> [Records]

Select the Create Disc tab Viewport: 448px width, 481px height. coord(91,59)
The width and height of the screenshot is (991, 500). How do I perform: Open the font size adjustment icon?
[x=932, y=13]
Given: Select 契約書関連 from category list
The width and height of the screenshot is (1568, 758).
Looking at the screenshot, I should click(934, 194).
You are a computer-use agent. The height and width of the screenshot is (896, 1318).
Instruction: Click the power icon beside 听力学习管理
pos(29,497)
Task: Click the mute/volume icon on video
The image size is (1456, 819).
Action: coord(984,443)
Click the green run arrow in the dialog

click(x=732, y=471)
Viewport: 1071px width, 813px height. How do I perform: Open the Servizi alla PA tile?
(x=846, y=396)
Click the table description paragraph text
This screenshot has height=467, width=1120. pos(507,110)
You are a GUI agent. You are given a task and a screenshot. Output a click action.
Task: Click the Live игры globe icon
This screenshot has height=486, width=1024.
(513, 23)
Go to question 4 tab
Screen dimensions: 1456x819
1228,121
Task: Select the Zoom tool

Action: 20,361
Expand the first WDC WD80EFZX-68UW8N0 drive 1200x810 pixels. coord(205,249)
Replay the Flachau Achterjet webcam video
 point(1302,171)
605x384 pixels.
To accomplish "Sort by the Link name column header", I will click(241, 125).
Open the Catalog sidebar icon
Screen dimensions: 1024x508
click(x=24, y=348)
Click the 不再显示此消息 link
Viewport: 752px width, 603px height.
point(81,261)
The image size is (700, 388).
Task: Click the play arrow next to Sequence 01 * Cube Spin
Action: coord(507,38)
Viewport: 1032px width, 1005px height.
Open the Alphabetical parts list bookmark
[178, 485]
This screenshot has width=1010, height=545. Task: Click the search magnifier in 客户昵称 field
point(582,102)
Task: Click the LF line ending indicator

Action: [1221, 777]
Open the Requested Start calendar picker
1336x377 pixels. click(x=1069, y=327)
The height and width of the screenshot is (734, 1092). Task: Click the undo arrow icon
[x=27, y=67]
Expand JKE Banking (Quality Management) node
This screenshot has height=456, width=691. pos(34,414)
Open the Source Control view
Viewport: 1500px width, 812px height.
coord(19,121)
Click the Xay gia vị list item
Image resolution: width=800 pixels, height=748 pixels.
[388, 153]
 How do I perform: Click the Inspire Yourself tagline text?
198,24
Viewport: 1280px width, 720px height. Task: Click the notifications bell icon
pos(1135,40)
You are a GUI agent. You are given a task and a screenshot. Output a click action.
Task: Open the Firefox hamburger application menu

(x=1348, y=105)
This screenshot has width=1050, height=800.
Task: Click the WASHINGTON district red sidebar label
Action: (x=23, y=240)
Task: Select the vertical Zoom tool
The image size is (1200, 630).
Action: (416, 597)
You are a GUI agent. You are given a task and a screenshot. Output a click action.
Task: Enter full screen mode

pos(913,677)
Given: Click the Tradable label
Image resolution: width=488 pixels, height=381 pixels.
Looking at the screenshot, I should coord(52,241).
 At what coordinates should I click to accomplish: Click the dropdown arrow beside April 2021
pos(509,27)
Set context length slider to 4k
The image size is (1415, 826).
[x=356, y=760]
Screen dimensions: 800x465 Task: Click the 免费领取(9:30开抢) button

> [Your task]
Start at the first line of the material. Reproduce every line exactly, ending with the line that holds "Task: Click the mute/volume icon on video".

> [Solution to this task]
Select the Create Disc tab Viewport: 448px width, 481px height. coord(91,59)
The width and height of the screenshot is (991, 500). How do I perform: Open the font size adjustment icon?
[x=932, y=13]
Given: Select 契約書関連 from category list
The width and height of the screenshot is (1568, 758).
Looking at the screenshot, I should click(934, 194).
You are a computer-use agent. The height and width of the screenshot is (896, 1318).
Instruction: Click the power icon beside 听力学习管理
pos(29,497)
Task: Click the mute/volume icon on video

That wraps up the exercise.